In the matter between:

Sun International (South Africa) Limited                                          Primary Acquiring Firm

and

GPI Slots Proprietary Limited                                                                 Primary Target Firm



Panel                                        : Norman Manoim (Presiding Member)

                                                       : Medi Mokuena(Tribunal Member)

                                                       : lmraan Valodia (Tribunal Member)

Heard on                                  : 7 October 2015

Order Issued on                       : 7 October 2015

Reasons Issued on                  : 5 November 2015

Reasons for Decision

Approval

[1] On 7 October 2015, the Competition Tribunal ("Tribunal") unconditionally approved the merger between Sun International (South Africa) Limited ("SISA') and GPI Slots Proprietary Limited ("GPI Slots").

[2] The reasons for approving the proposed transaction follow.

Parties to transaction

Primary acquiring firm

[3] The primary acquiring firm is SISA which is a wholly-owned subsidiary of Sun International Limited ("Sun International"}. Sun International is publically listed on the JSE and is not controlled by any firm.

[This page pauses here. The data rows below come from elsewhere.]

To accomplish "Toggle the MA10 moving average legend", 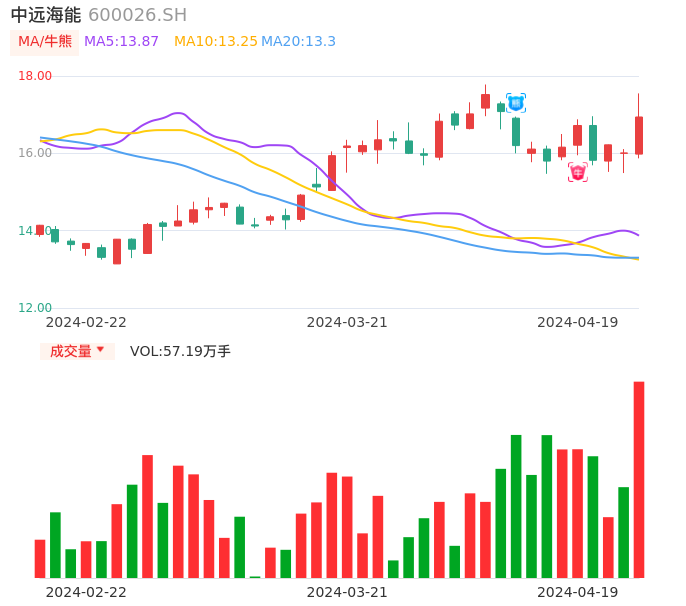I will (x=215, y=42).
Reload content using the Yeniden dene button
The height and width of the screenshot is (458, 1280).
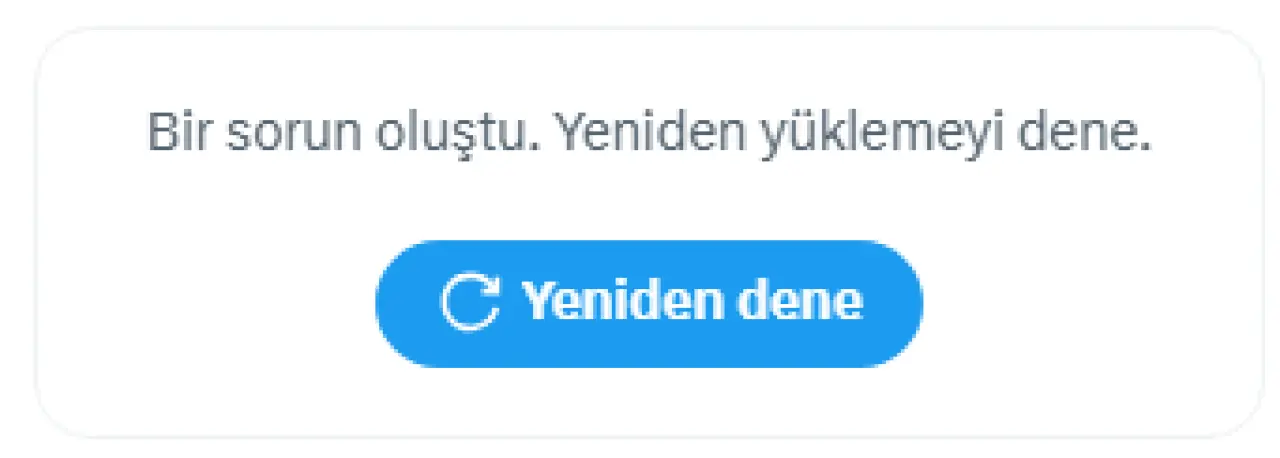(649, 303)
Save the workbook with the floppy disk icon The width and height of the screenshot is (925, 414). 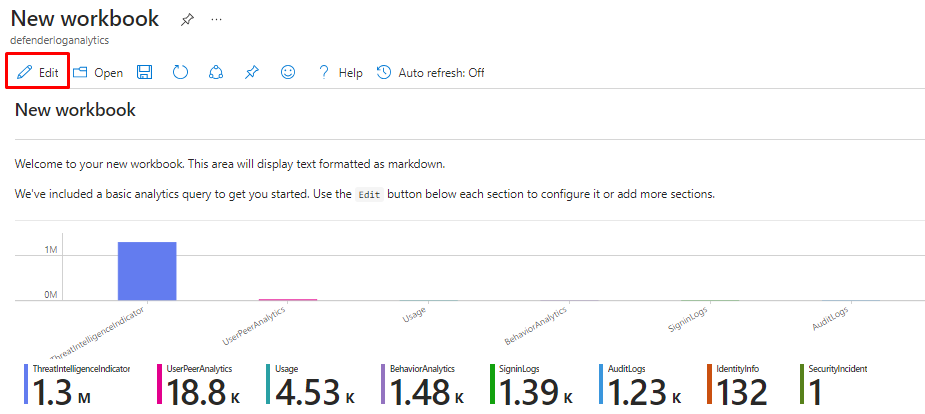click(x=145, y=73)
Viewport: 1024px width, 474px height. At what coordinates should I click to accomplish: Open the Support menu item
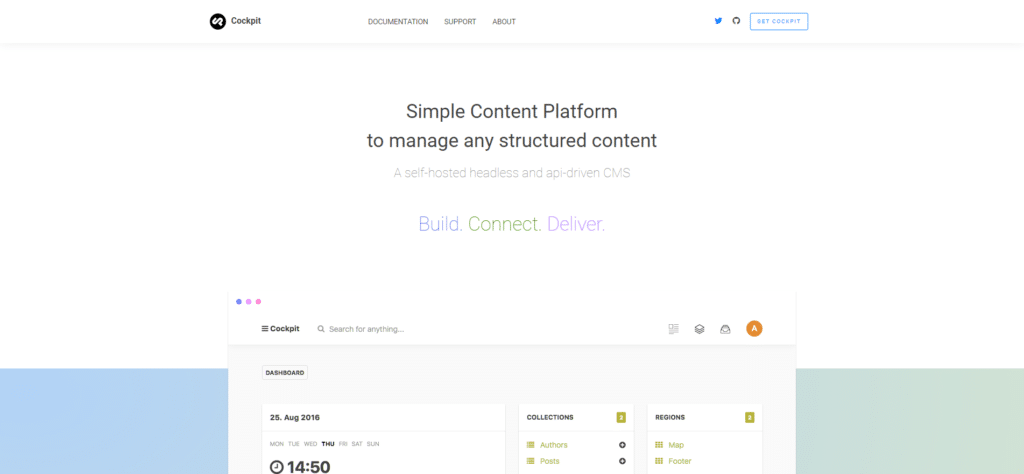[x=460, y=21]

[4] SISA invests and manages businesses in the hotel, resort and casino industries which SISA collectively refers to as leisure centres. These leisure centres offer a variety of experiences and activities ranging from wedding and banqueting offerings to water sport offerings. SISA has also recently entered the online sports betting space.

Primary target firm

[5] GPI Slots is a subsidiary of Grand Parade Investments Limited ("GPI Investments"). Although GPI Slots is not controlled by any firm, SISA currently owns 25.1% of the shares in GPI Slots.[1]

[6] GPI Slots is the holding company of all the Limited Pay-out Machines ("LPM's") gaming operations of GPI Investments. LPM's are defined by the National Gambling Act as a gambling machine with a restricted bet and prize and which are generally located in bars, restaurants and clubs.[2] Regulation prescribes a maximum amount of money per win and per bet as well as the maximum number of LPM's allowed per single venue.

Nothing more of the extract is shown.